Green Andrea M, Angelaki Dora E
Départment de Physiologie, Université de Montréal, 2960 Chemin de la Tour, Rm. 2140, Montréal, QC, Canada H3T 1J4.
Prog Brain Res. 2007;165:155-80. doi: 10.1016/S0079-6123(06)65010-3.
An accurate internal representation of our current motion and orientation in space is critical to navigate in the world and execute appropriate action. The force of gravity provides an allocentric frame of reference that defines one's motion relative to inertial (i.e., world-centered) space. However, movement in this environment also introduces particular motion detection problems as our internal linear accelerometers, the otolith organs, respond identically to either translational motion or changes in head orientation relative to gravity. According to physical principles, there exists an ideal solution to the problem of distinguishing between the two as long as the brain also has access to accurate internal estimates of angular velocity. Here, we illustrate how a nonlinear integrative neural network that receives sensory signals from the vestibular organs could be used to implement the required computations for inertial motion detection. The model predicts several distinct cell populations that are comparable with experimentally identified cell types and accounts for a number of previously unexplained characteristics of their responses. A key model prediction is the existence of cell populations that transform head-referenced rotational signals from the semicircular canals into spatially referenced estimates of head reorientation relative to gravity. This chapter provides an overview of how addressing the problem of inertial motion estimation from a computational standpoint has contributed to identifying the actual neuronal populations responsible for solving the tilt-translation ambiguity and has facilitated the interpretation of neural response properties.

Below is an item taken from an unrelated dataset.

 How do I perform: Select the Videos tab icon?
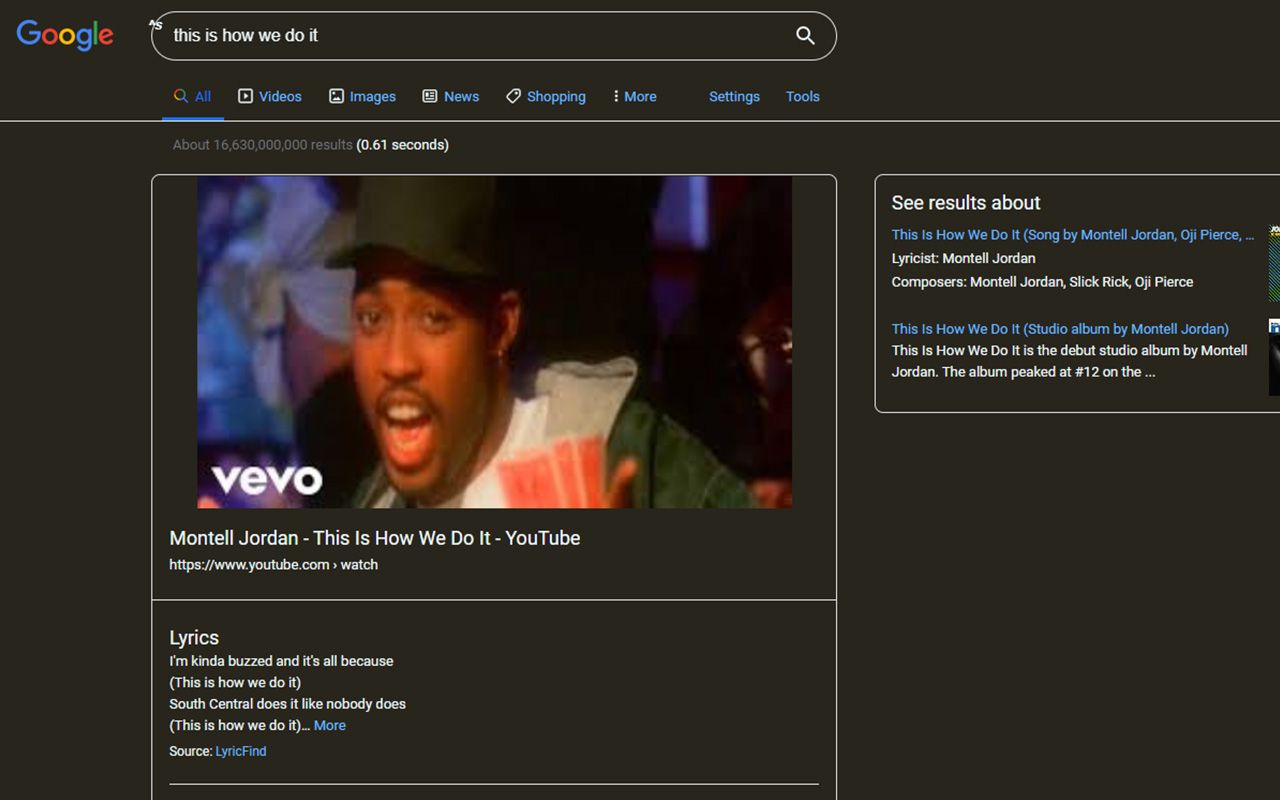click(245, 96)
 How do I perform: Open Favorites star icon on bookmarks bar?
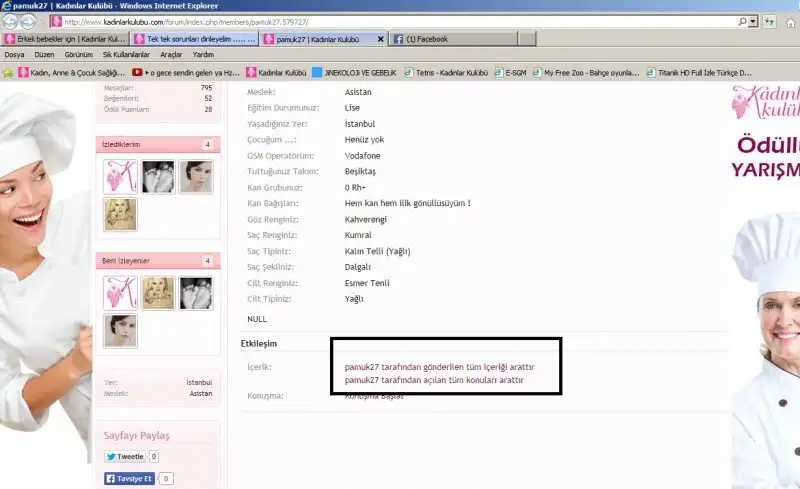click(9, 72)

对我们当前在空间中的运动和方向形成准确的内部表征,对于在现实世界中导航并执行适当的行动至关重要。重力提供了一个以空间为中心的参照系,它定义了一个人相对于惯性(即以世界为中心)空间的运动。然而,在这种环境中的运动也带来了特殊的运动检测问题,因为我们的内部线性加速度计,即耳石器官,对平移运动或头部相对于重力的方向变化的反应是相同的。根据物理原理,只要大脑也能获得角速度的准确内部估计值,就存在一个区分这两者问题的理想解决方案。在这里,我们说明了一个接收来自前庭器官感觉信号的非线性整合神经网络如何能够用于实现惯性运动检测所需的计算。该模型预测了几个不同的细胞群,它们与实验确定的细胞类型相当,并解释了它们反应中一些以前无法解释的特征。一个关键的模型预测是存在这样的细胞群,它们将来自半规管的头部参考旋转信号转换为相对于重力的头部重新定向的空间参考估计值。本章概述了从计算角度解决惯性运动估计问题如何有助于识别负责解决倾斜 - 平移模糊性的实际神经元群,并促进了对神经反应特性的解释。